More flight cancellations from JetBlue Friday

NEW YORK -- JetBlue canceled 215 flights Friday because of a winter storm on the East Coast, aiming to avoid the days of cancellations and criticism that followed a storm last month, an airline spokesman said. The cancellations affected about one-third of all JetBlue flights. More than 200 of them involved flights to or from New York's John F. Kennedy International Airport, said airline spokesman Sebastian White. Other airlines also reported cancellations. American Airlines had canceled about 120 flights to or from New York and other Northeastern airports as of Friday morning, said spokeswoman Sonja Whitemon. Northwest Airlines canceled about 35 flights to or from the East Coast, all but a handful of them at Kennedy, LaGuardia and Newark Liberty International, spokeswoman Tracy Carlson said. A few JetBlue flights also were affected at LaGuardia, Newark and Boston's Logan International Airport, White said. In addition, the airline had canceled 15 flights Thursday night, he said.

CHICAGO -- Shares of Bally Total Fitness Holding Corp. lost more than half their value Friday after the struggling fitness center operator said it may file for bankruptcy. The slide accelerated a steep decline in the company's stock that began last year amid questions about management and failed efforts to sell the company. Its stock plummeted $1.24, or 62 percent, to an all-time closing low of 75 cents a share on the New York Stock Exchange. Shares have fallen more than 90 percent in the past year.
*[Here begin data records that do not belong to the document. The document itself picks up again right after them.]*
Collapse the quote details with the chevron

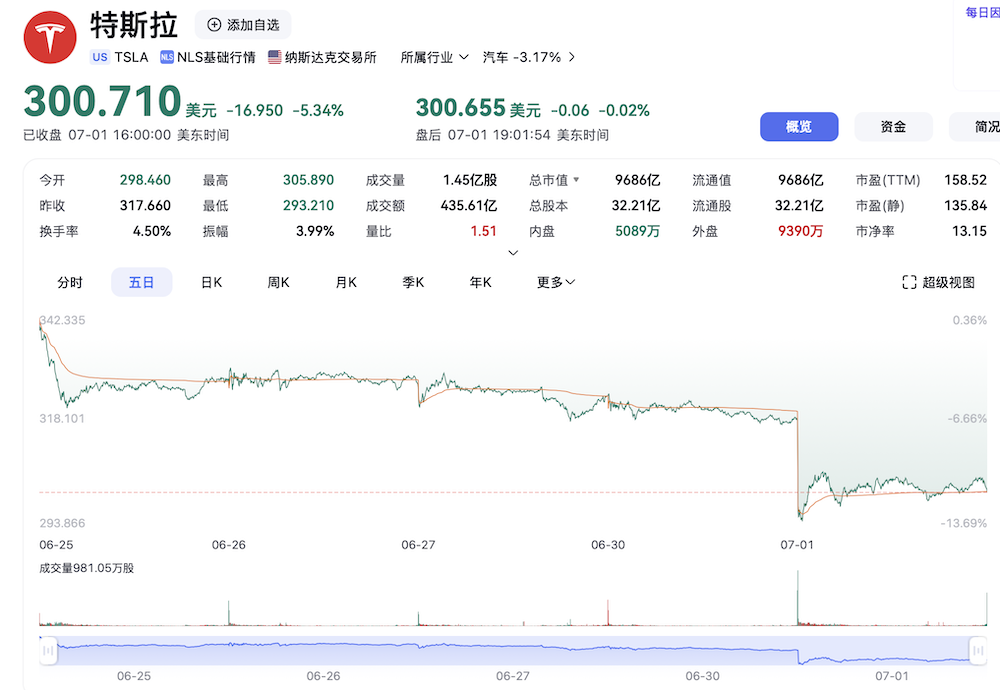click(x=513, y=253)
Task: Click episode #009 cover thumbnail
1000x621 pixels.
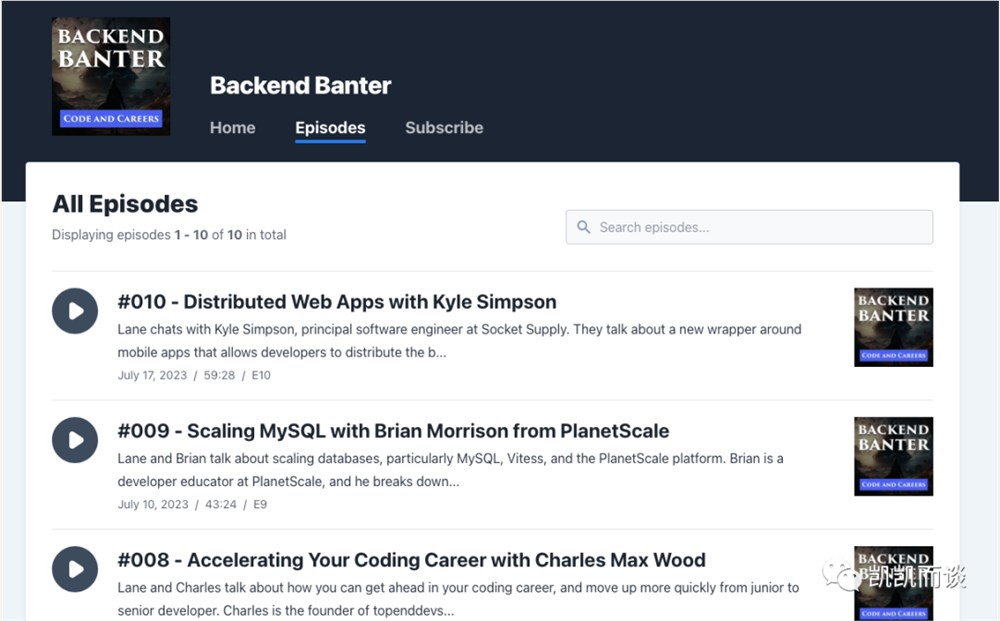Action: [893, 457]
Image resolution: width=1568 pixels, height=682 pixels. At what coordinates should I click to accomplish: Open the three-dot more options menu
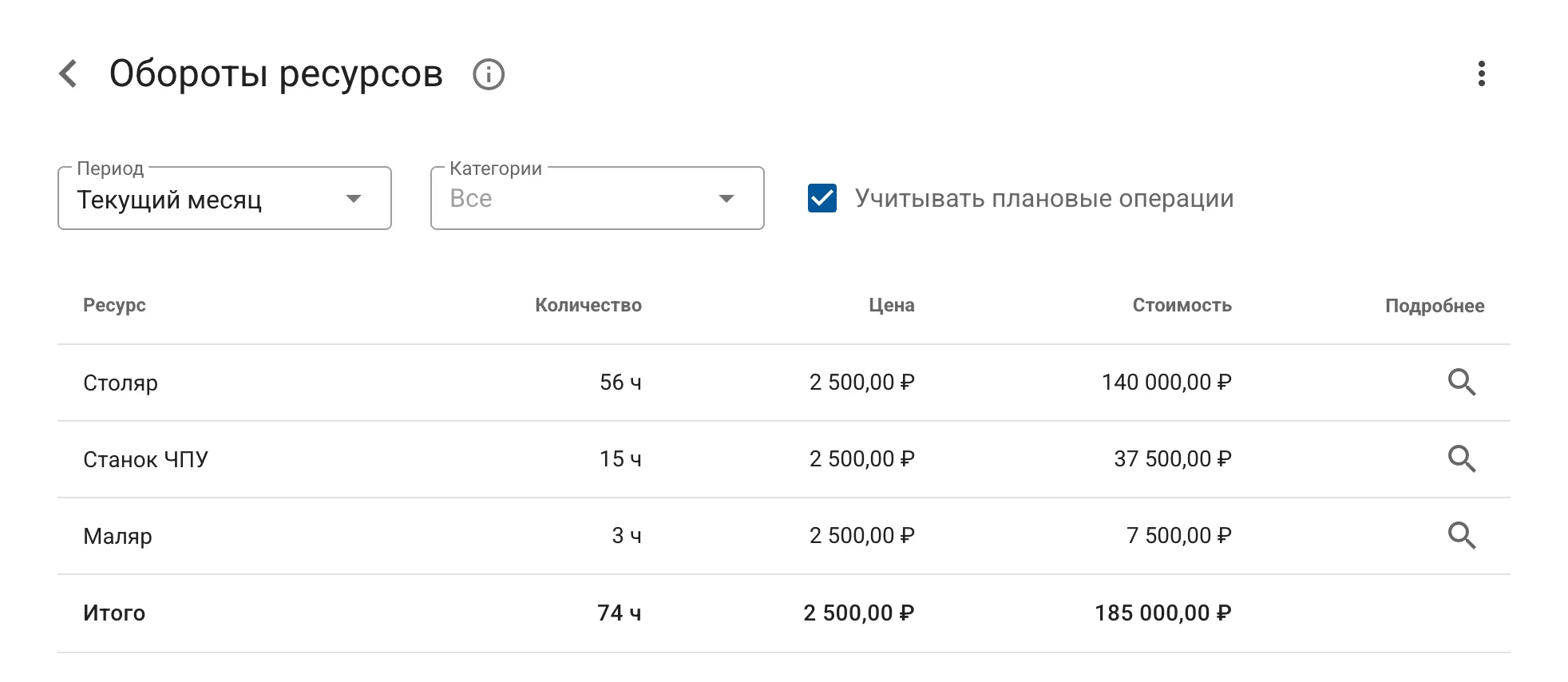1481,73
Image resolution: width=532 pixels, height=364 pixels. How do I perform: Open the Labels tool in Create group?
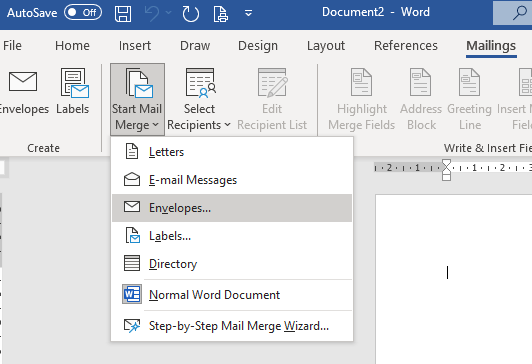pyautogui.click(x=73, y=92)
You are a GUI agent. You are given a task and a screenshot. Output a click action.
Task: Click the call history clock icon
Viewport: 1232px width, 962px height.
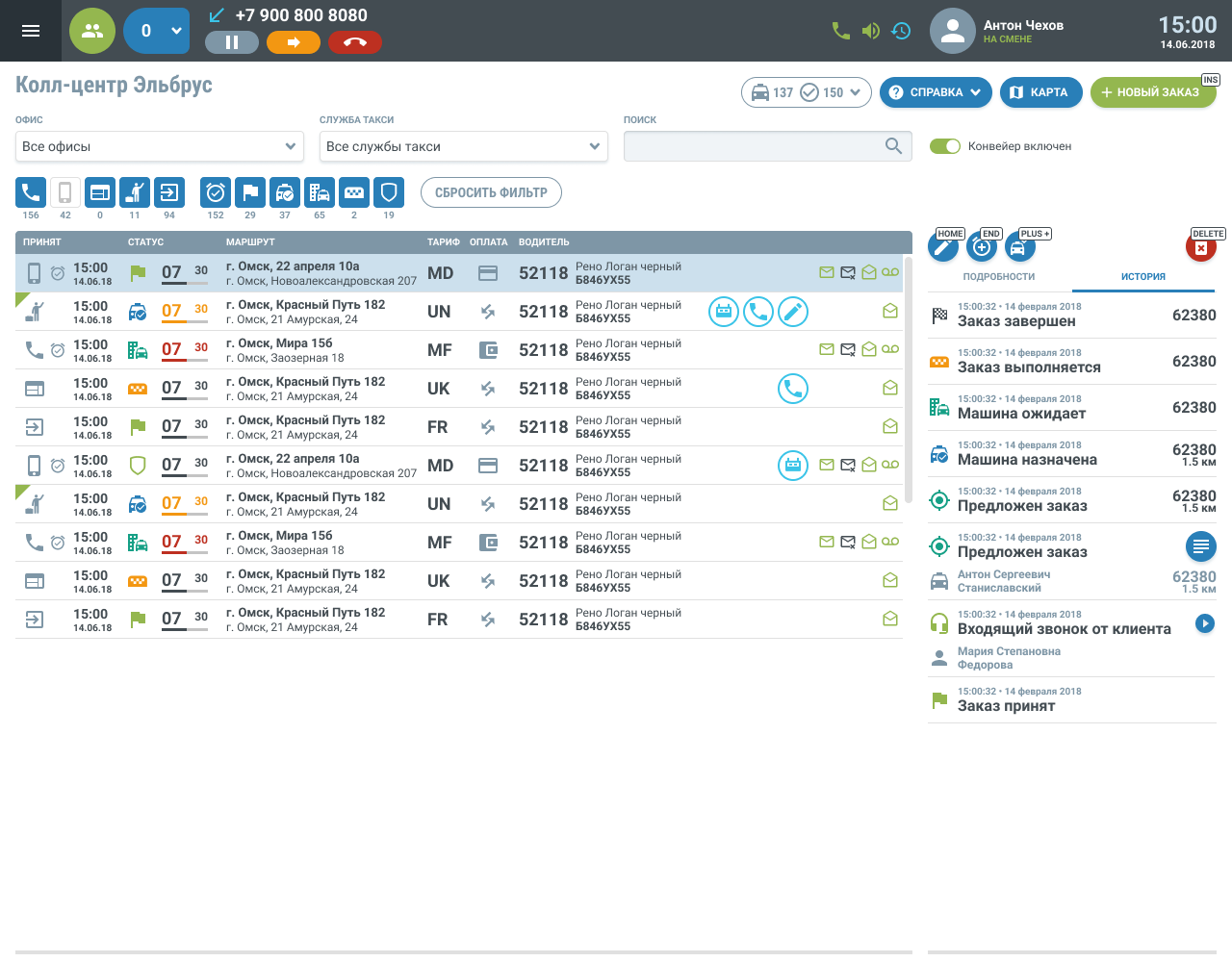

Bally said late Thursday it might file to reorganize its operations under Chapter 11 because it has $827 million in outstanding debt, with an additional $300 million coming due in October, and just $45 million in cash.
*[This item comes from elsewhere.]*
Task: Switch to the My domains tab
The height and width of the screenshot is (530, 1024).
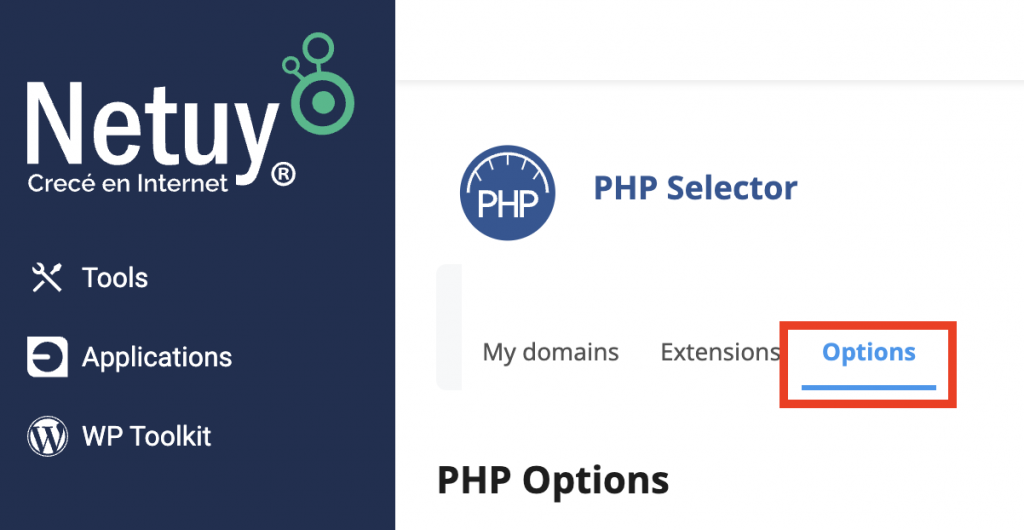Action: 551,352
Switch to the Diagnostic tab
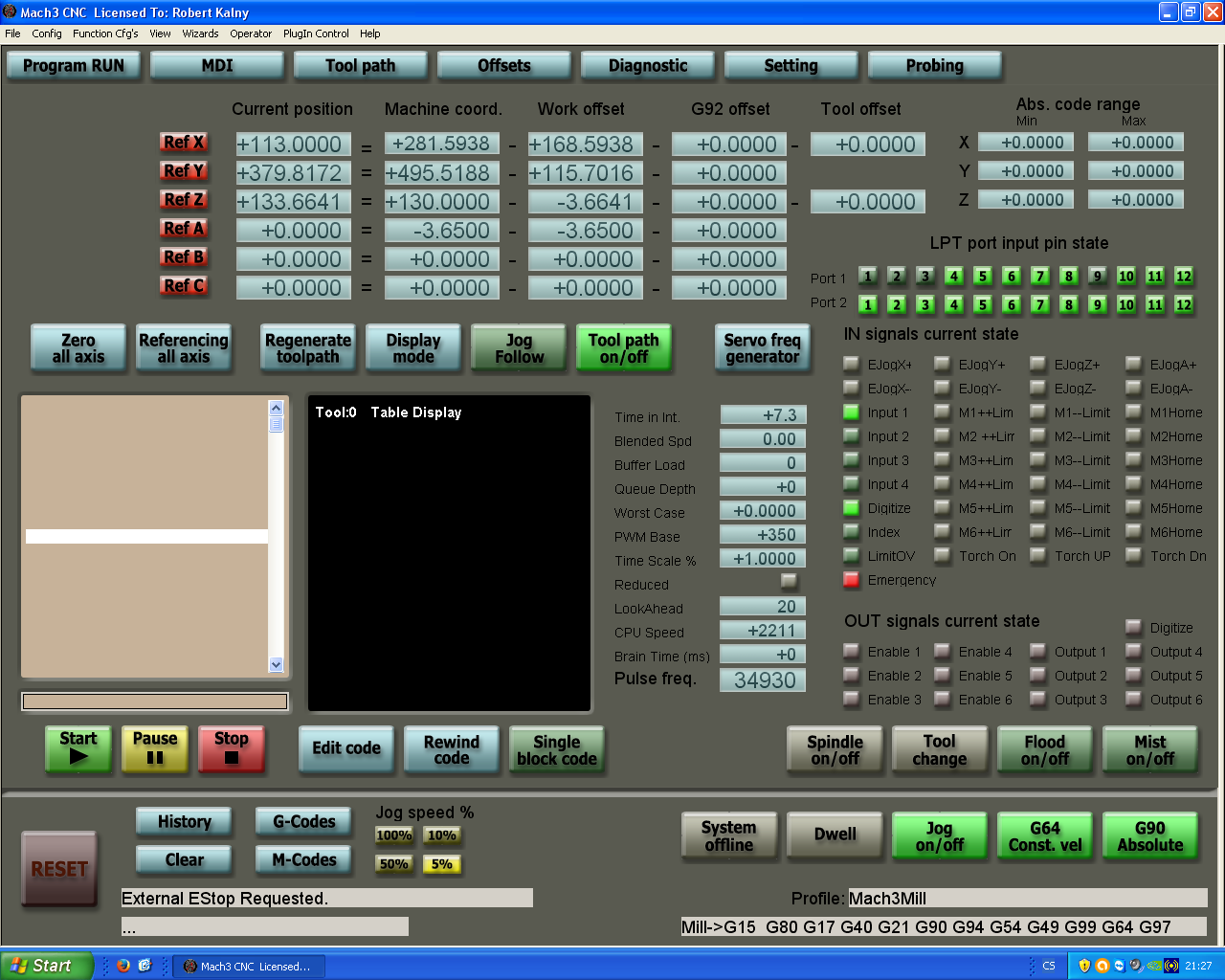 (648, 66)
NEW YORK -- Oil prices slipped Friday, weighed down by the front-month contract's expiration next week and the stock market's continued weakness, a possible harbinger of an economic slowdown. Light, sweet crude for April delivery fell 44 cents to settle at $57.11 a barrel on the New York Mercantile Exchange. The contract dropped as much as $1.38 to $56.17 a barrel in late afternoon trading. "This is a market hitting the skids going into the April contract's expiration on Tuesday," said Tim Evans, energy analyst at Citigroup Global Markets. "All the speculative activity is in May and June. That's why you see a larger drop in the April contract than in May," Evans said. The May contract settled at $59.58 a barrel, down 38 cents. It fell as much as $1.16 to $58.80 a barrel during the sell-off, while the June contract lost as much as $1.01 to $60.22.
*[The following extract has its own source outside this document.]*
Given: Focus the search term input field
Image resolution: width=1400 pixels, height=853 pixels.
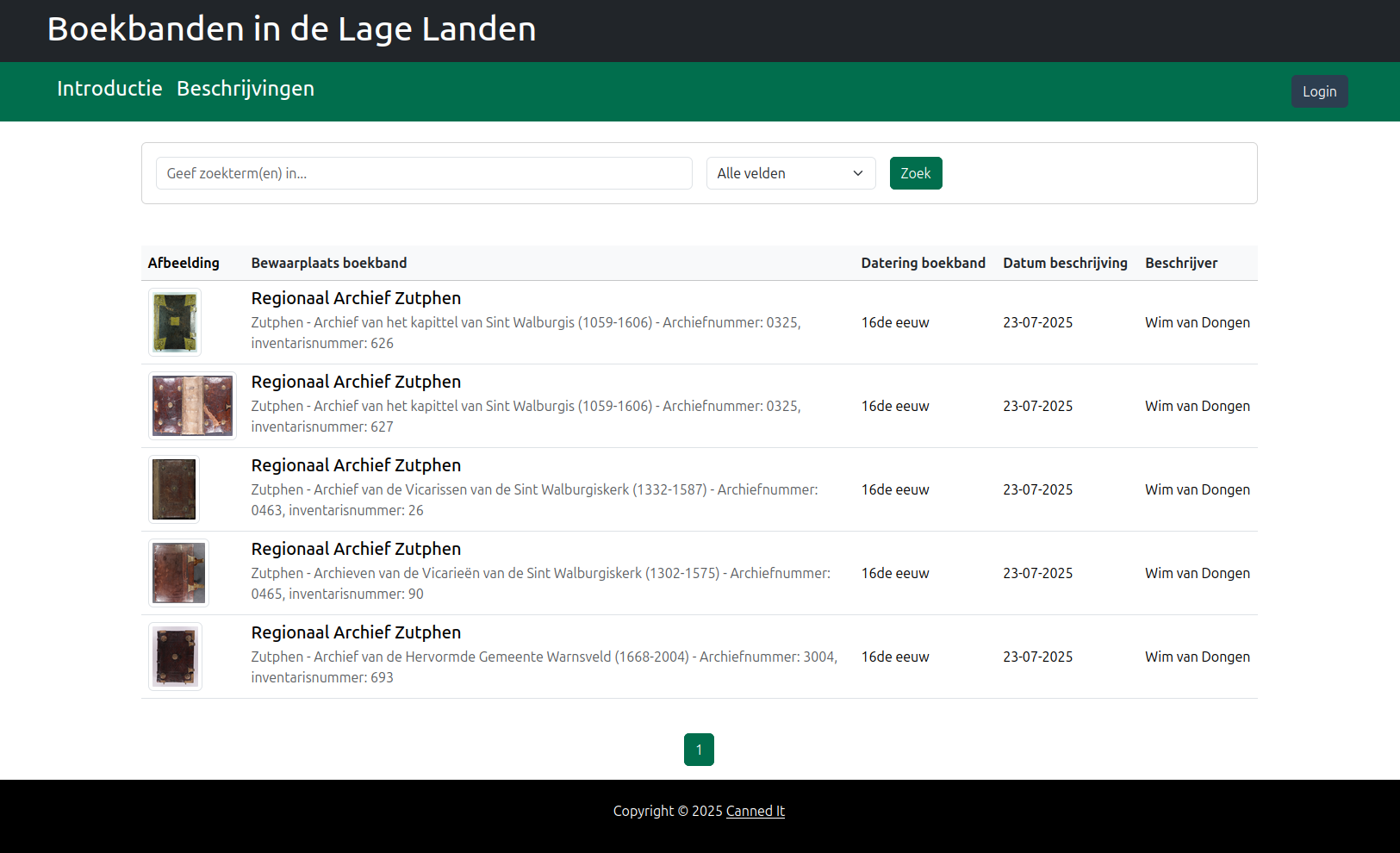Looking at the screenshot, I should tap(423, 173).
TOKYO -- The guilty verdict in the biggest white-collar-crime trial in Japan in years was as much a message about cracking down on wayward startups as it was a ruling for disgraced dot-com kingpin Takafumi Horie. Horie, who came to symbolize the rise of a new generation of entrepreneurs, was convicted on securities laws violations and sentenced to an unusually harsh 21/2 years in prison Friday. Some expressed worries that an emerging innovative corporate culture may have stifled in this notoriously conformist harmony-loving nation, which tends to frown upon aggressive career moves that would be fairly standard in the West. But others said Horie, 34, a millionaire who tumbled from idol status after his arrest last year, had merely gotten a deserved taste of justice for deceiving investors about the value of Livedoor Co., the Internet portal site business he founded.